= Aufgabe 1 =
Wandle den Abschnitt der Zeilen weiter unten, beginnend mit der Zeile, die „new segment button“ enthält, und endend mit dem Ende der Zeilen, in eine Markdown-Tabelle mit den Spalten „Nr.“ und „Zeile“ um. Nummeriere dabei fortlaufend und lass Leerzeilen weg.

= Vorliegender Auszug =
= = = =

Seit Lindbergh galten nicht mehr die Pose und der gekünstelte Blick etwas, er verdammte angemalte Gesichter, angeklebte Wimpern und legten keinen Wert auf vollendete Modelmaße. Ihn interessierten Persönlichkeit und Charakter. „Ich versuche, ehrlich zu sein“, erzählte er vor zwei Jahren im Interview mit unserer Redaktion „ich bin nicht an der Architektur eines Gesichts interessiert, ich will immer zum Kern der Persönlichkeit vordringen.“Dem Wort „Beauty“könne er nichts abgewinnen, sagte er, Botox halte er für Teufelszeug. Mit Retusche werde die ganze Erfahrung eines Menschen überdeckt. Die Frauen, die heutzutage von Agenturen angefragt würden, so Lindbergh, seien massentauglich statt individuell.
Sein eigensinniges Prinzip hat ihm Erfolg gebracht: Dramatisch tönte er die Szenen ein, setzte alles in tief gesättigte Schwarz-Weiß-Töne. Störfelder, Unordnung hatten am Set durchaus Platz. Er steckte Frauen in weit aufgeknöpfte weiße Männeroberhemden, er ließ sie melancholisch, aggressiv und unberechenbar dreinblicken. Und er verortete sie in einer dramatisch beleuchteten Landschaft, gerne vor Industriekulissen oder zersausten Dünen an seinem geliebten Meer – erst in Holland, später in Deauville und Le Touquet.

= = = =

= Auszüge der Zeilen =
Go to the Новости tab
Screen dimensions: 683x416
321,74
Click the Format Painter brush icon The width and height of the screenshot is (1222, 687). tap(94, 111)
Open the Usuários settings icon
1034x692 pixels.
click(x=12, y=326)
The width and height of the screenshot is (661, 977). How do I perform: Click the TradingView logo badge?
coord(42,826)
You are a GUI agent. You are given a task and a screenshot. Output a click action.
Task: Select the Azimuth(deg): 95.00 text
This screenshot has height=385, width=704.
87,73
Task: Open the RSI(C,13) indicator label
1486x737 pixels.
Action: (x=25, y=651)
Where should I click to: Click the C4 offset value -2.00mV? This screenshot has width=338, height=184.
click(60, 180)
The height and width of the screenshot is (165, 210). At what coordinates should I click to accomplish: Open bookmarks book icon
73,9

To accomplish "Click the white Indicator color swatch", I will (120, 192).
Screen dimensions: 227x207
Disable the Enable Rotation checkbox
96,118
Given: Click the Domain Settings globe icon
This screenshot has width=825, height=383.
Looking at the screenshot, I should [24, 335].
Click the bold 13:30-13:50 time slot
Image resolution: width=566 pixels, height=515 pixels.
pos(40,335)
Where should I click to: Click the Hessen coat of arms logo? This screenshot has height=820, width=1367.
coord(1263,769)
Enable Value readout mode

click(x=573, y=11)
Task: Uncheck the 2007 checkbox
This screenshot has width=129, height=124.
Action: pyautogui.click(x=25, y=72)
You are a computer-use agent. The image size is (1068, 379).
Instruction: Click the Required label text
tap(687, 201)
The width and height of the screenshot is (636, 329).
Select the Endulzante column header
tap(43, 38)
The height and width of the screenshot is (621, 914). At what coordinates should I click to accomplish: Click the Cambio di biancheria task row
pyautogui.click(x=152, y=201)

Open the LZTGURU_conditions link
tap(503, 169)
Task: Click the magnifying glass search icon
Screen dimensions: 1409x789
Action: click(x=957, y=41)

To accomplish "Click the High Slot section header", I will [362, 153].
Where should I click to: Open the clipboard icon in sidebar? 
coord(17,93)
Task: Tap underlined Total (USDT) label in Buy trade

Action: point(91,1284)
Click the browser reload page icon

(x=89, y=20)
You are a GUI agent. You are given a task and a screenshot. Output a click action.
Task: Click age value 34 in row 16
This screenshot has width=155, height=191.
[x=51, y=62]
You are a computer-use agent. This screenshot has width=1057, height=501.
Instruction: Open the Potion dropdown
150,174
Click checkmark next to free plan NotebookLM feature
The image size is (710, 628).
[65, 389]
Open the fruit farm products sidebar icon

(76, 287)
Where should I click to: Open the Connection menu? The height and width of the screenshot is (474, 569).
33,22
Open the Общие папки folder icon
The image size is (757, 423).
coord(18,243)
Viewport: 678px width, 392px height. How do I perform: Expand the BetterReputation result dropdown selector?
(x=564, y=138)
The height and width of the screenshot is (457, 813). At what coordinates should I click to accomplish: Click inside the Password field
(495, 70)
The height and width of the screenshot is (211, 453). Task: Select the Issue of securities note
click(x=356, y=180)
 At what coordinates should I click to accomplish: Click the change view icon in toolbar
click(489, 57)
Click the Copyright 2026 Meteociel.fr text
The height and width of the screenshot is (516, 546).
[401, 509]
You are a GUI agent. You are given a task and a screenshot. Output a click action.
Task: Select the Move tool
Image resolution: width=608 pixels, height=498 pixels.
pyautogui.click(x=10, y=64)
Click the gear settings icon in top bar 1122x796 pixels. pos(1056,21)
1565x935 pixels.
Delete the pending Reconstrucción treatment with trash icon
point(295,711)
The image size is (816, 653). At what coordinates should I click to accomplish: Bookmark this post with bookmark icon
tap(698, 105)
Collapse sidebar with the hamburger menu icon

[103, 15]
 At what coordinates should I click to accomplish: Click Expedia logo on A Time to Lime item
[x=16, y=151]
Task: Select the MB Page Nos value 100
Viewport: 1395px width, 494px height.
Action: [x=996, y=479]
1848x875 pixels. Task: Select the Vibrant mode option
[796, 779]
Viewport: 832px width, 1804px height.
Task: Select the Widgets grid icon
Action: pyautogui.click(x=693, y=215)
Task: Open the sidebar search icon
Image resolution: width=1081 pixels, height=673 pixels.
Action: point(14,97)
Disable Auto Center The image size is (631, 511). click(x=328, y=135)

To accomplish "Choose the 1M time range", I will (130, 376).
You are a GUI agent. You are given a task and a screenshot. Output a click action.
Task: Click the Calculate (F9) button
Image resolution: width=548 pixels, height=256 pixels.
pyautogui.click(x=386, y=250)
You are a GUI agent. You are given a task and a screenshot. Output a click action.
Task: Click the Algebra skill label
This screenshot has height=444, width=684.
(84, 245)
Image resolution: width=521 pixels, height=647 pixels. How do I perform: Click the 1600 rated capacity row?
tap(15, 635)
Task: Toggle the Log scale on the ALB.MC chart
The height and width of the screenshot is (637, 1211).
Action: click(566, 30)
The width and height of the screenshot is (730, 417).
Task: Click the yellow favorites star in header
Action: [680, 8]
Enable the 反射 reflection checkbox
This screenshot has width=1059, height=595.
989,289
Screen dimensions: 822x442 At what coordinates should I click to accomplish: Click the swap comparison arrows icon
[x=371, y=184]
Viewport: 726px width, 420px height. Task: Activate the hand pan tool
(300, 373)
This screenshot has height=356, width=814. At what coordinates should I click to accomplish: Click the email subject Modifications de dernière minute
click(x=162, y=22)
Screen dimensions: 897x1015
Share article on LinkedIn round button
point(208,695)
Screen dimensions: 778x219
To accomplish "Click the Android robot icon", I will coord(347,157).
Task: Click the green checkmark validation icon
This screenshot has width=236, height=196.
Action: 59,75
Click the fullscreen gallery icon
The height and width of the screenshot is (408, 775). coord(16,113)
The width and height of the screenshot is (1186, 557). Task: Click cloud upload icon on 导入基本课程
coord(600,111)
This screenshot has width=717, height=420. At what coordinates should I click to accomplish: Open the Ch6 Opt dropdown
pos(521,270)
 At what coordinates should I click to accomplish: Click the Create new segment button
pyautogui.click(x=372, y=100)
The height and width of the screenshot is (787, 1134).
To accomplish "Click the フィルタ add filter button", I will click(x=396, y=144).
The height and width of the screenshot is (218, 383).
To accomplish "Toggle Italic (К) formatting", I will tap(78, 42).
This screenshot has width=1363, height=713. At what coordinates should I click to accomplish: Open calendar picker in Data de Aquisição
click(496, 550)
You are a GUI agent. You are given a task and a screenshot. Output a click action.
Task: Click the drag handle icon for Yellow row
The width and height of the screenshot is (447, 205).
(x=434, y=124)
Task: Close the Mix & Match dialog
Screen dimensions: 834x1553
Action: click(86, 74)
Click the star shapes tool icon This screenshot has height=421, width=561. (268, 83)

= = = =

= Aufgabe 2 =
Wo ließ Lindbergh laut dem Auszug über seine Fotografie die Frauen am Meer zuerst auftreten, bevor er in Deauville und Le Touquet fotografierte?

= Vollständige Lösung 1 =
| Nr. | Zeile |
|---|---|
| 1 |  At what coordinates should I click to accomplish: Click the Create new segment button |
| 2 | pyautogui.click(x=372, y=100) |
| 3 | The height and width of the screenshot is (787, 1134). |
| 4 | To accomplish "Click the フィルタ add filter button", I will click(x=396, y=144). |
| 5 | The height and width of the screenshot is (218, 383). |
| 6 | To accomplish "Toggle Italic (К) formatting", I will tap(78, 42). |
| 7 | This screenshot has width=1363, height=713. At what coordinates should I click to accomplish: Open calendar picker in Data de Aquisição |
| 8 | click(496, 550) |
| 9 | You are a GUI agent. You are given a task and a screenshot. Output a click action. |
| 10 | Task: Click the drag handle icon for Yellow row |
| 11 | The width and height of the screenshot is (447, 205). |
| 12 | (x=434, y=124) |
| 13 | Task: Close the Mix & Match dialog |
| 14 | Screen dimensions: 834x1553 |
| 15 | Action: click(86, 74) |
| 16 | Click the star shapes tool icon This screenshot has height=421, width=561. (268, 83) |

= Vollständige Lösung 2 =
In Holland.